Scott Benton is the MP for for Blackpool South. This is a sponsored post by the Betting and Gaming Council.
A year ago, I was proud to stand for election on a Conservative Party manifesto which pledged to review the UK’s gambling laws.
The 2005 Gambling Act, the manifesto said, was “increasingly becoming an analogue law in a digital age”. I agreed with that sentiment then, and I continue to do so today. And judging by the fact I managed to win my Blackpool South seat by defeating the sitting Labour MP, plenty of voters must share my opinion.
As the UK’s premier seaside holiday destination, my constituents know all about the importance of betting as a leisure industry, while our casino also attracts plenty of much-needed tourists to the area.
But they also know that the gambling laws must be fit for the 21st century – protecting the vulnerable while not spoiling the enjoyment of the millions of Brits who enjoy a flutter, and ensuring the industry continues to thrive and make a vital contribution to the economy.
So it was a great day when, earlier this month, my Tory colleague Nigel Huddleston kicked off the gambling review with a 16-week call for evidence, thereby honouring our manifesto commitment.
I took part in the Commons debate which followed, and used my contribution to make an important point. While reform is essential, the Government must be wary of doing anything which drives punters towards the illegal, online black market.

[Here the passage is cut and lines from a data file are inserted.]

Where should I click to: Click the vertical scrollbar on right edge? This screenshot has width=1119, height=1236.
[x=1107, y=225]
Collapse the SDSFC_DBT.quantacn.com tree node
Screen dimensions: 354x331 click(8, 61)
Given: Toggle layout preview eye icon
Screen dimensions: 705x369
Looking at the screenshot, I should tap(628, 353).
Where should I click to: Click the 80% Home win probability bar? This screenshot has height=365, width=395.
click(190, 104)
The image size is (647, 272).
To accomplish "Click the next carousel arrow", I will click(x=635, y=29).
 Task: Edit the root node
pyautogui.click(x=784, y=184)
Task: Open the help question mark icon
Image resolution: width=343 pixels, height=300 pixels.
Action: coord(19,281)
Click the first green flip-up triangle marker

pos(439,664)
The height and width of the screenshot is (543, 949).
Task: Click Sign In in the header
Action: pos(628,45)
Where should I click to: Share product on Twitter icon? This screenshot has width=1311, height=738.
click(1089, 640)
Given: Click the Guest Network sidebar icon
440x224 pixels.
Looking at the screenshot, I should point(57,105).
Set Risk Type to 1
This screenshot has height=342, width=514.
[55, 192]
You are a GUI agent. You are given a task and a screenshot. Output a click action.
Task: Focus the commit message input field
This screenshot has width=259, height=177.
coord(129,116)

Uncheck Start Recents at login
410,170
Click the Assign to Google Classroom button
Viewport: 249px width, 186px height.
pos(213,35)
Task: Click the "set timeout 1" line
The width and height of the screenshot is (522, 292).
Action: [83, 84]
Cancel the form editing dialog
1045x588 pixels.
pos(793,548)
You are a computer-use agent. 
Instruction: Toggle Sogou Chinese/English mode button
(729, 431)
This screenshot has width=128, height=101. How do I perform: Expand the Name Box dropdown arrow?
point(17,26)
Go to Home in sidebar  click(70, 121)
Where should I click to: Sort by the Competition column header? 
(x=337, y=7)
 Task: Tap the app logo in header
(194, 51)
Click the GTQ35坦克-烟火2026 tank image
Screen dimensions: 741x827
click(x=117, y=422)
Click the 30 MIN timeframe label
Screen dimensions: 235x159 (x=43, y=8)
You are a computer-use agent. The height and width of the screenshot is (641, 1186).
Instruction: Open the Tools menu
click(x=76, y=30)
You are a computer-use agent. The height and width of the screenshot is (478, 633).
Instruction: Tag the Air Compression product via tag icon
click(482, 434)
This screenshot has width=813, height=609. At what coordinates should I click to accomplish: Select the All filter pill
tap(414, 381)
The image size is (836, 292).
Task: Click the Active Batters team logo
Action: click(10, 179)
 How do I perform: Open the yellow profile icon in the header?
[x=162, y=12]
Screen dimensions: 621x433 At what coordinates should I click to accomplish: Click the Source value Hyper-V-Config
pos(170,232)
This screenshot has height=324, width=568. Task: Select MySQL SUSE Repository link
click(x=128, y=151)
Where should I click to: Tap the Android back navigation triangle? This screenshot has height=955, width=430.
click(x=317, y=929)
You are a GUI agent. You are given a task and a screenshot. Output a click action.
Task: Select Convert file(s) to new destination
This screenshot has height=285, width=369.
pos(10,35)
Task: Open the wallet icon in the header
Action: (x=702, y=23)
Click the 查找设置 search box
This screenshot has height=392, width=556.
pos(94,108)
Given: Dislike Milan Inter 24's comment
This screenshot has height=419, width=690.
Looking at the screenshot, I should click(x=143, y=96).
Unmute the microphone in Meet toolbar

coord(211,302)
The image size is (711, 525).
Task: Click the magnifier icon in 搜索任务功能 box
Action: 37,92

A report by the highly-respected PwC revealed that 200,000 customers used an unlicensed gambling operator last year, resulting in an estimated £1.4 billion in turnover. Those are people who will have received none of the protections or safer gambling messages prevalent in the regulated industry. And none of that money is returned to the UK Treasury through taxation.
PwC also found that unlicensed operators accounted for 2.5 per cent of gambling website visits, which amounts to an incredible 27 million visits. In addition, nine per cent – nearly one in 10 – of all gambling search results were for black market sites. And worryingly, 47 per cent of punters are aware of at least one black market operator. When you consider that 30 million Brits enjoy a flutter, that gives you an idea of how many people could potentially fall into the clutches of the unscrupulous black market if the Government gets the gambling review wrong.
In my opinion, a successful review will strike the right balance between protecting the vulnerable and not spoiling the enjoyment of the vast majority of people who enjoy a bet perfectly safely. It’s important to remember that, according to the Government’s own data, the rate of problem gambling is 0.5 per cent and has been stable for the past 20 years.
Conservative ministers are right to identify this as an issue which must be tackled, but it must not be at the expense of damaging a regulated industry which is – in my opinion – doing great work on safer gambling while also making a valuable contribution to the UK economy.